3 Tech Companies Creating the Future

by Anthony John Agnello | January 4, 2012 1:24 pm

With the second year of this millennium’s second decade now under way, the world is starting to lose some of its futuristic flavor. Back in 2000, the year even sounded like herald of tomorrow. The year 2000! Everyone has a computer, and it’s connected to an endless fount of knowledge! There’s something called Napster!

Now we carry mobile phones more powerful than yesteryear’s typical PC, capable of documenting every human interaction in real time — and we yawn. Have things really gotten boring?

Hardly. Anyone so cynical that they don’t marvel at the reality of modern living hasn’t been paying attention. You can ask an iPhone for the weather, and it will tell you. You can make a reservation for a commercial space flight. You can write a letter, save it to Google Documents and access it from nearly any device connected to the Internet. And 2012 is fat with the promise of more to come in the future.

Who out there is blazing the trail? What industrial projects are taking us ever closer to tomorrow and have the potential to fundamentally change how we live? Here are just a few.

- **REQUIRED WORK**
A – In the tech companies article, rewrite the passage from "Who out there" up to and including "just a few.", substituting "path" for "trail".
B – Please carry the article on tech companies creating the future forward from its final sentence.

- **INFORMATION GIVEN**
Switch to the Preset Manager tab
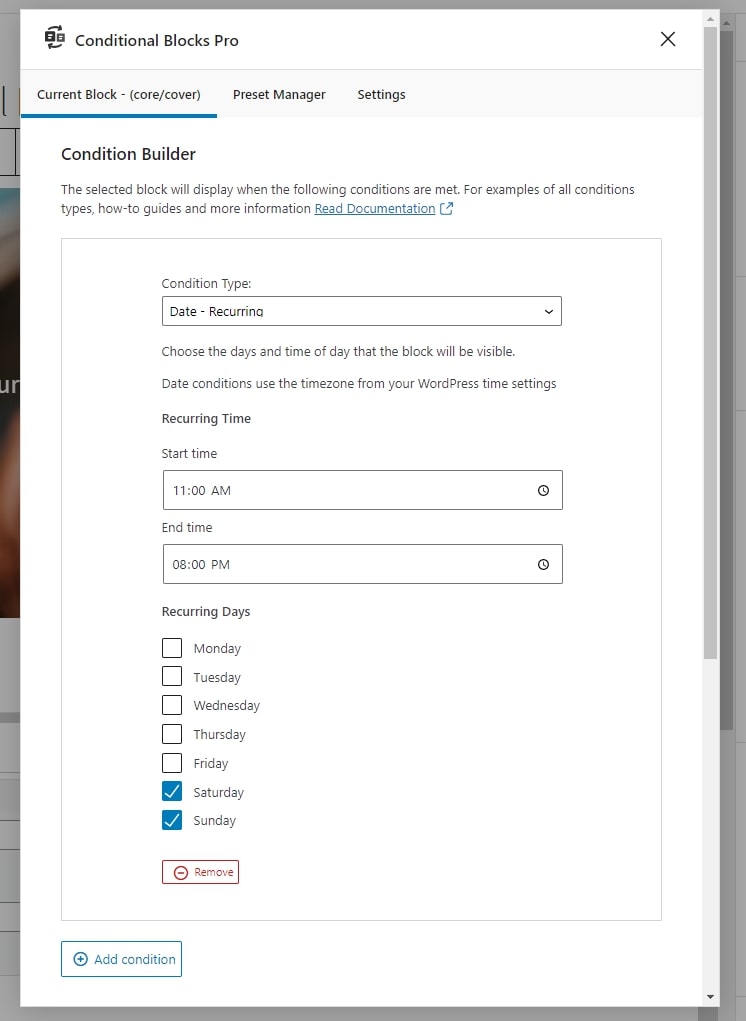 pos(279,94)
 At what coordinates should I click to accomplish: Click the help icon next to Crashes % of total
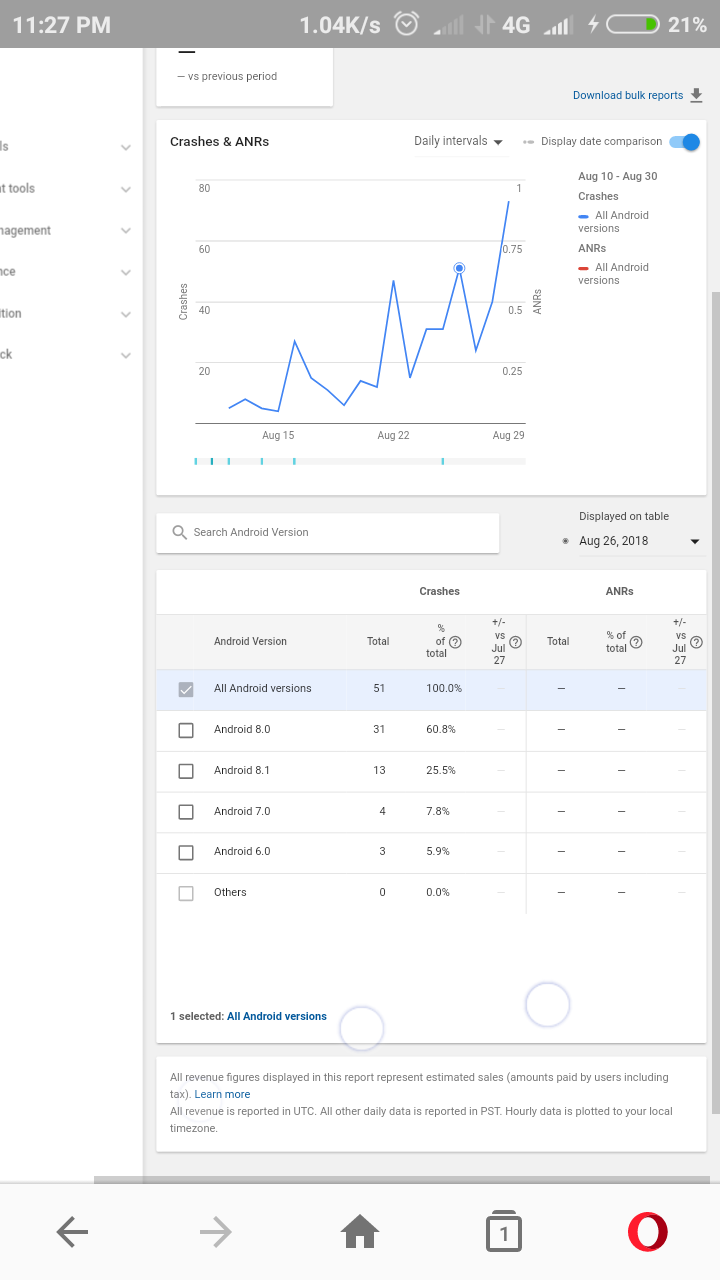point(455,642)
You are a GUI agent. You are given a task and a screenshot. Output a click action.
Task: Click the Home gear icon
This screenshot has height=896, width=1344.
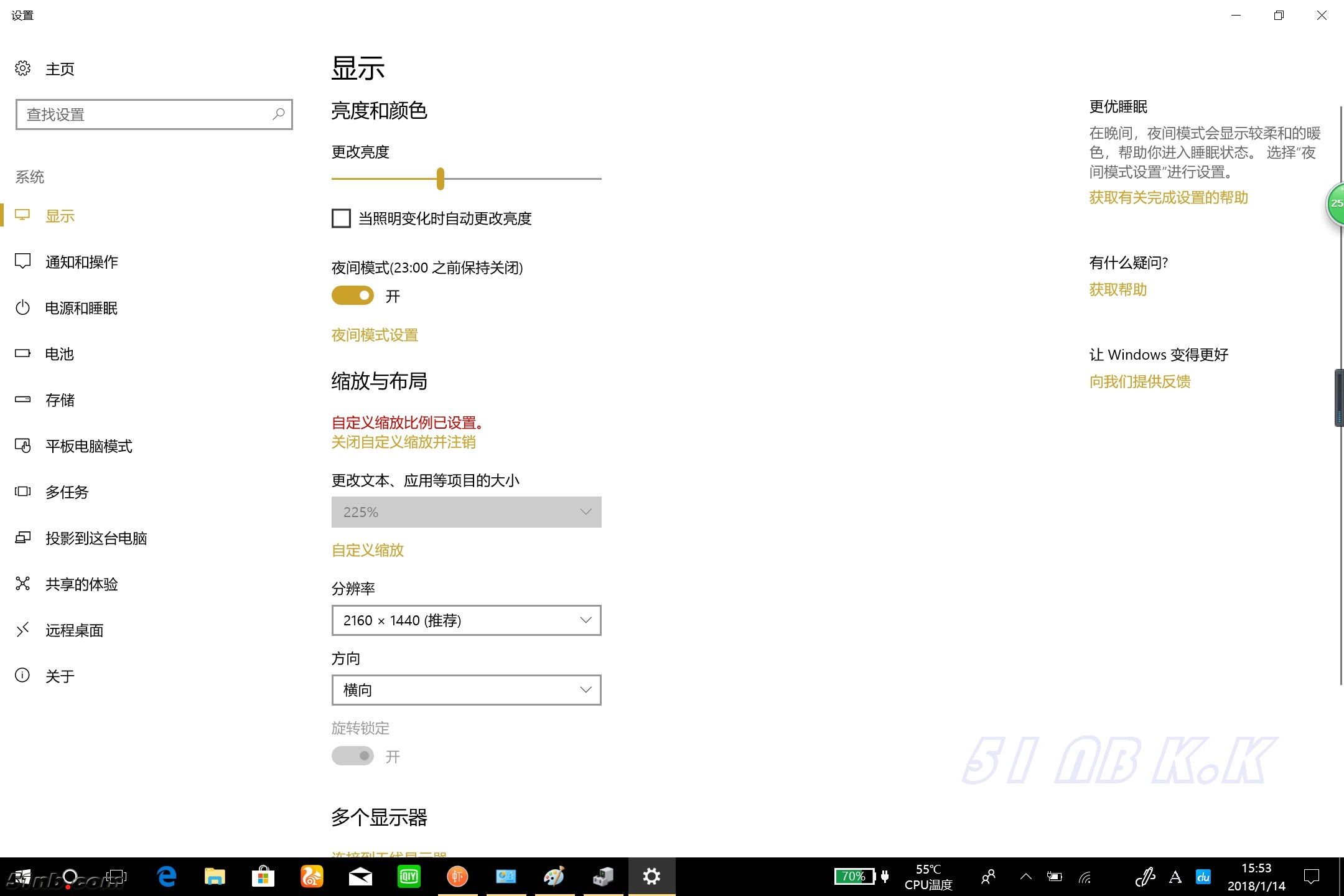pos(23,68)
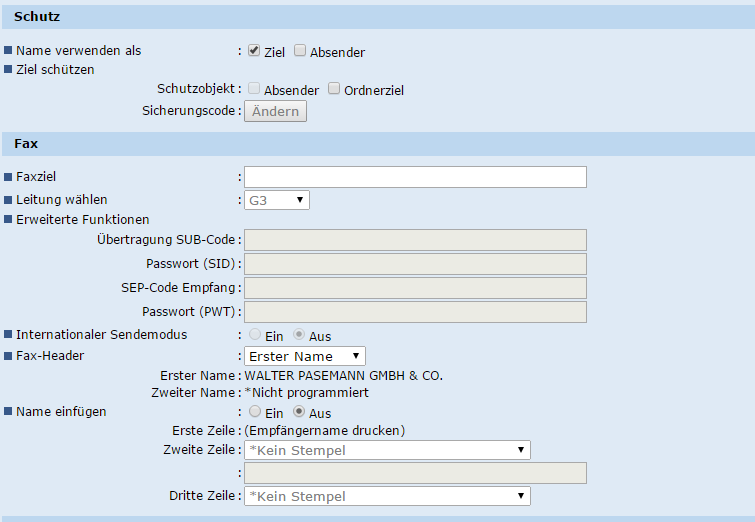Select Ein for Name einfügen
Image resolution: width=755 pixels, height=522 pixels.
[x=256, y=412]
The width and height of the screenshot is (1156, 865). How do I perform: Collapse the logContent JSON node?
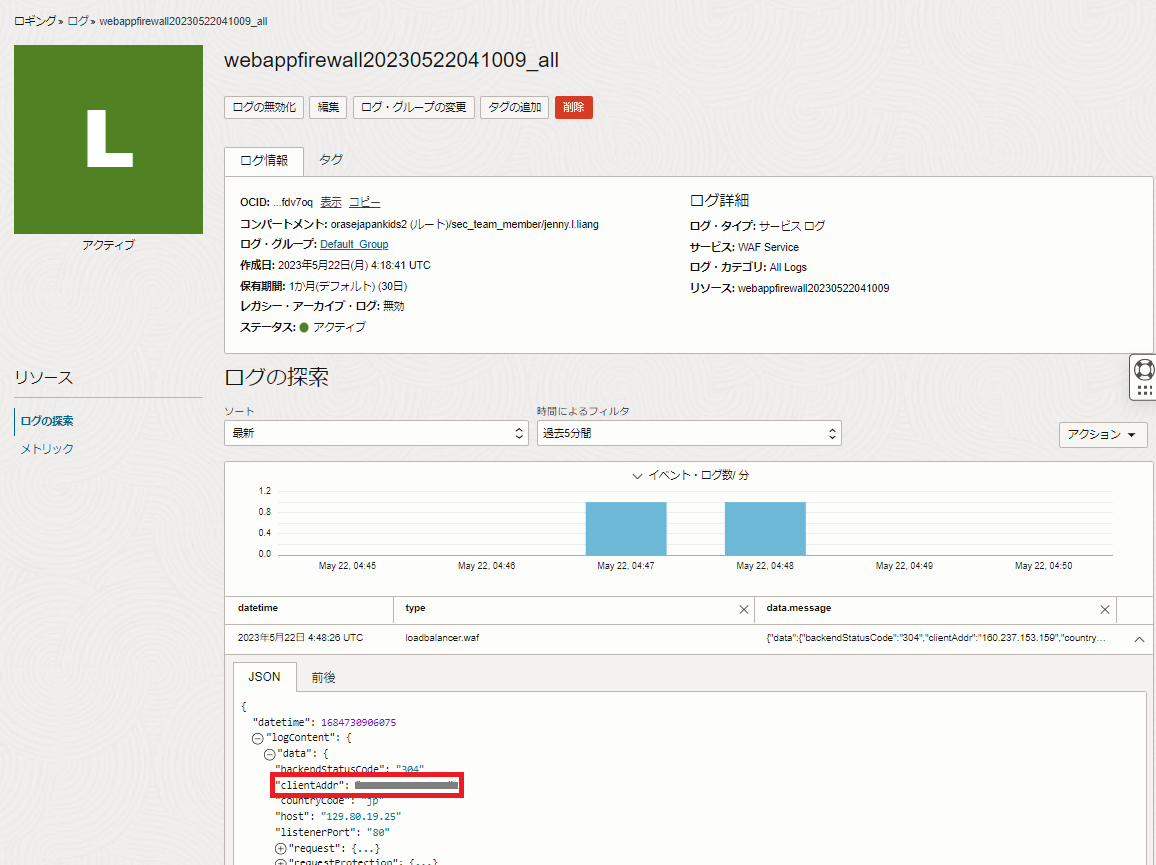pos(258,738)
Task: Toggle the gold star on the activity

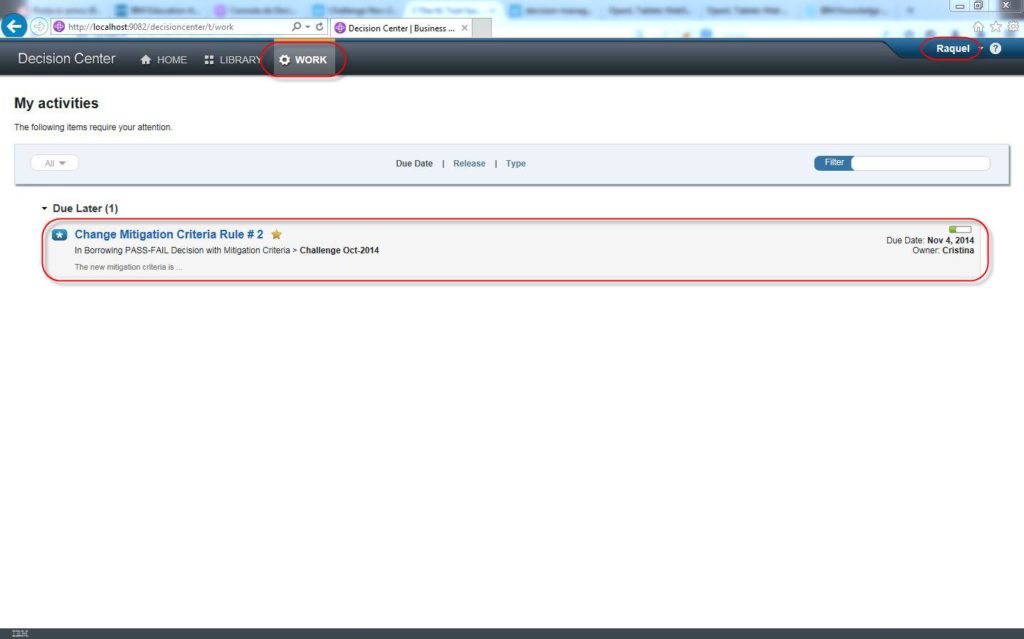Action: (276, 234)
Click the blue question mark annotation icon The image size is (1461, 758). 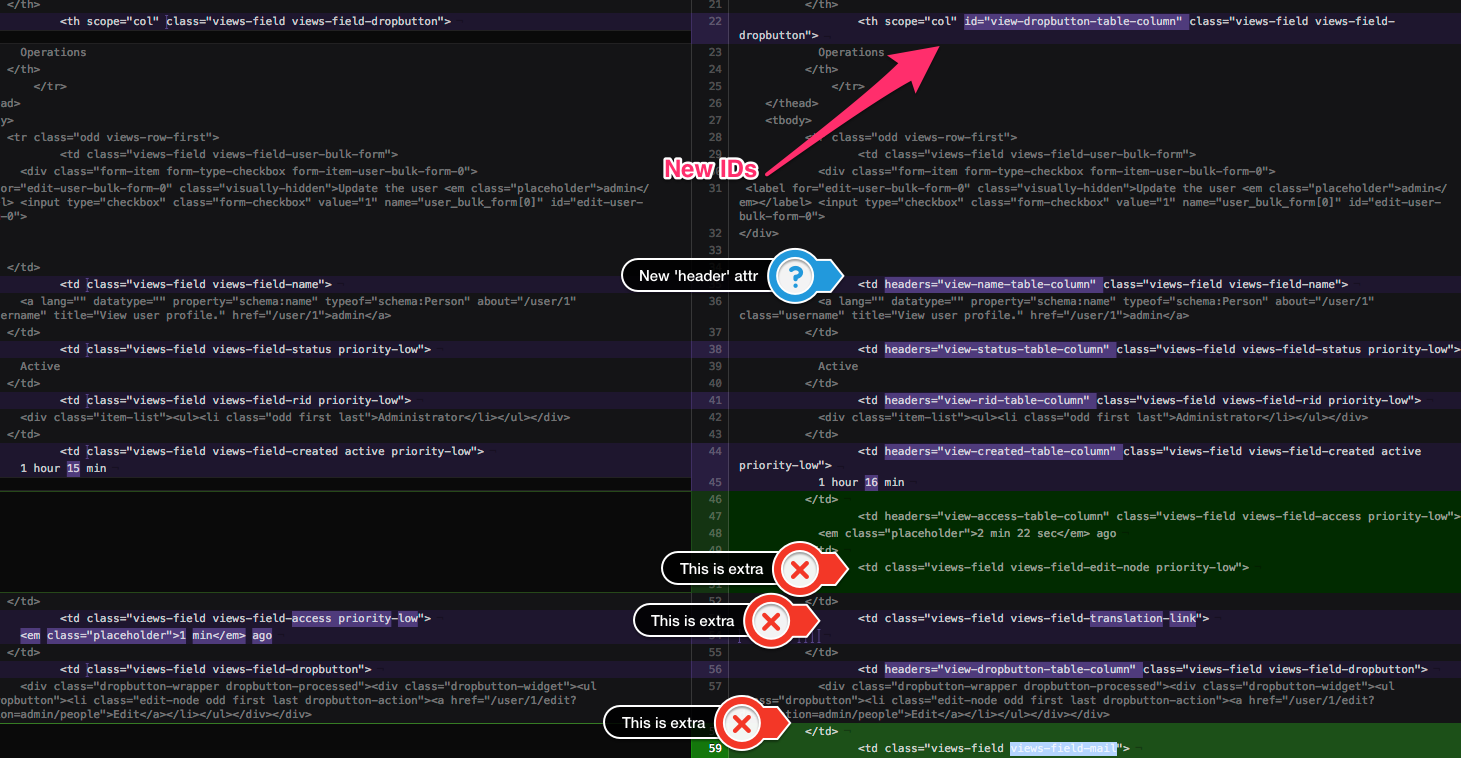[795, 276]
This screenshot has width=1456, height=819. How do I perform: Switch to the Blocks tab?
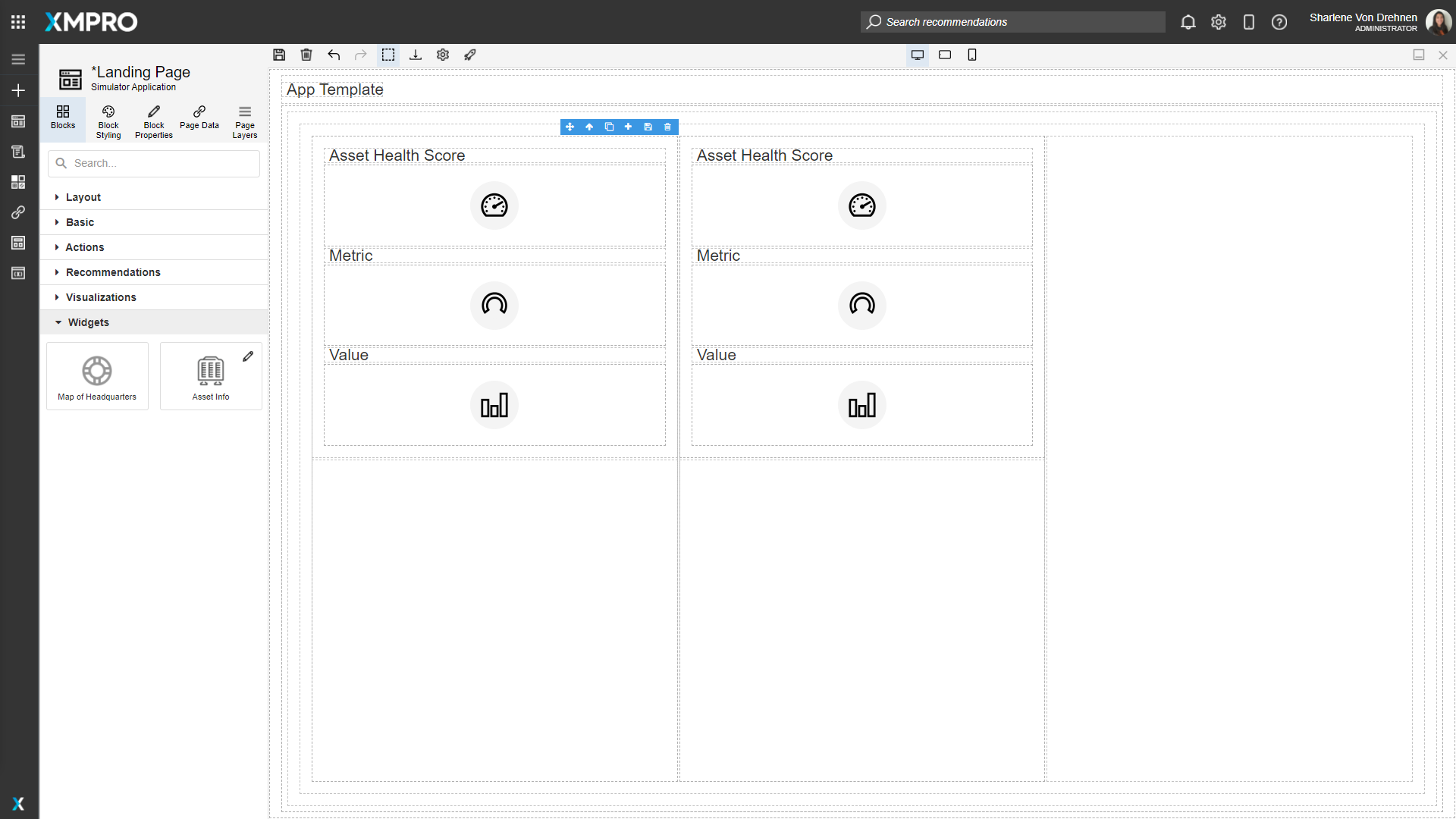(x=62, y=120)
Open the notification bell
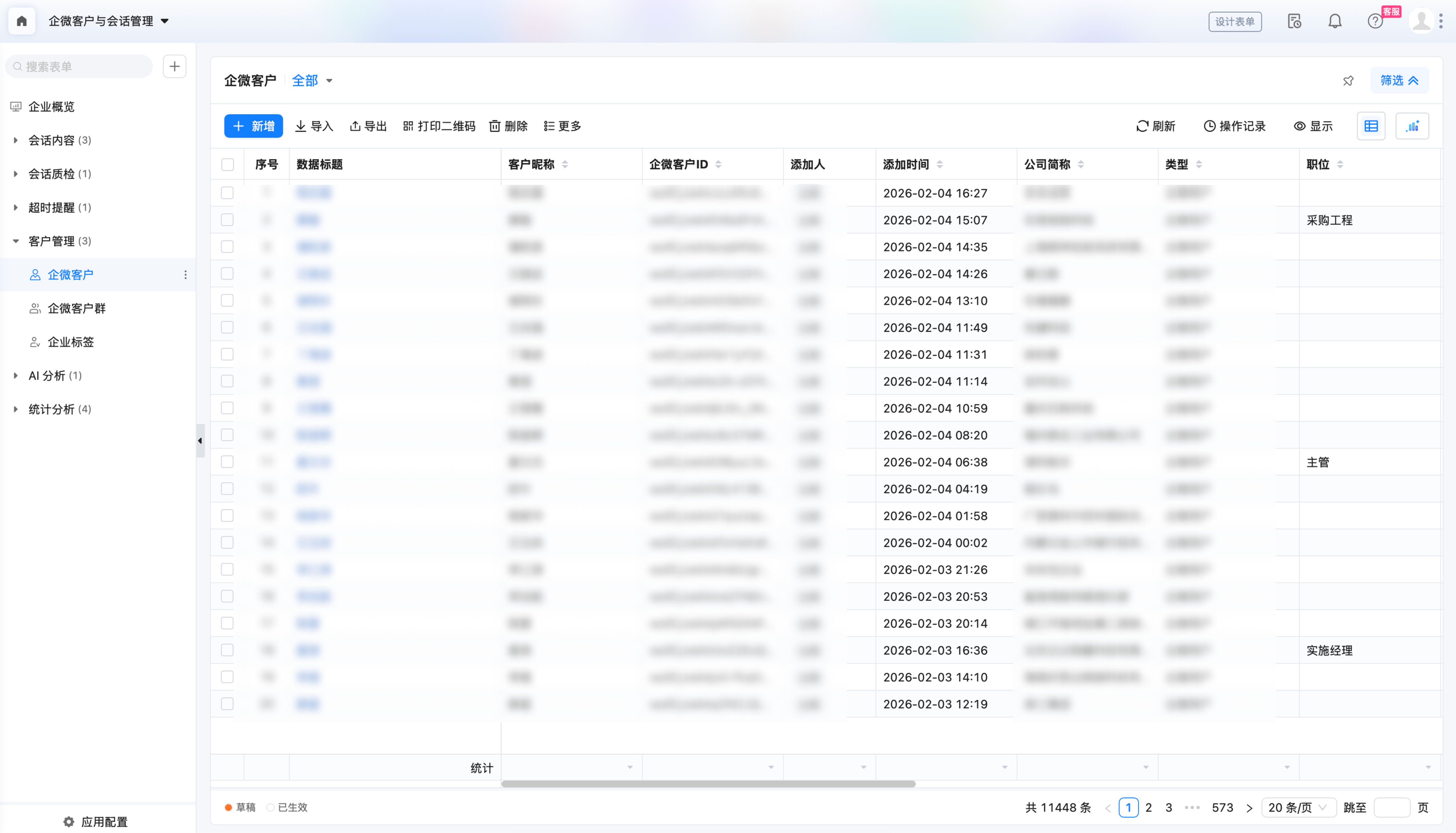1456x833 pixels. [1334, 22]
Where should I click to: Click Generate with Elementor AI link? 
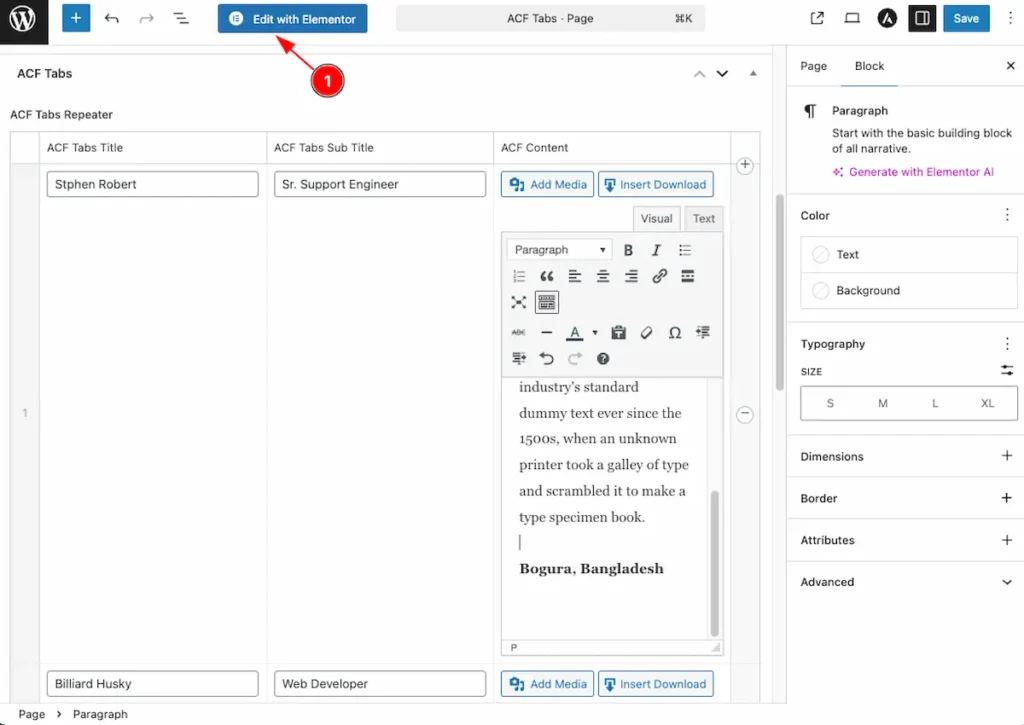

- **RESPONSES PER TASK**
A –
Who out there is blazing the path? What industrial projects are taking us ever closer to tomorrow and have the potential to fundamentally change how we live? Here are just a few.

B –
Google’s Self-Driving Prius

Google (NASDAQ:GOOG[1]) is a powerful hand shaping big ideas in technology. The company’s Internet search engine has come to define basic Web usage, and its Android mobile operating system is helping shape communications in the ’10s. Google has an entire research facility devoted to big ideas, Google X[2], and one of that group’s projects is coming closer to a manufacturing reality each day. Google’s self-driving cars[3], based on converted Toyota (NYSE:TOY[4]) Priuses, were first revealed to the public in 2010, but today that the machines are moving beyond the experimental phase. Google was granted a patent for its cars in December[5], allowing it to now begin unmanned testing.

Apple’s Hydrogen Batteries

The U.S. Patent & Trademark Office published a patent held by Apple (NASDAQ:AAPL[6]) on Dec. 29 that showed designs for a hydrogen fuel cell[7]. A brand new battery isn’t quite as sexy a toy as a new iPhone, but the impact of an affordable, lasting hydrogen battery could be enormous.

Hydrogen batteries convert oxygen and hydrogen into water and then electrical energy. Unlike other batteries such as lithium ion or nickel metal hydride, a hydrogen battery would leave no destructive by-products, just water. A hydrogen battery would mean more than just cleaner power sources for iPads. It could potentially lead to a variety of cleaner machines. Apple is looking to make a true renewable energy source. That’s thinking big.

Honda’s Asimo

Honda‘s (NYSE:HMC[8]) freaky robot Asimo should seem antiquated at this point. The company first had the robotic assistant trot on stage at Honda’s Wako Fundamental Technical Research Center in October 2000 and has been incrementally improving him since. Familiar or not, Asimo remains the public face of ambitious robotics, and the most recent round of revisions are impressive to say the least.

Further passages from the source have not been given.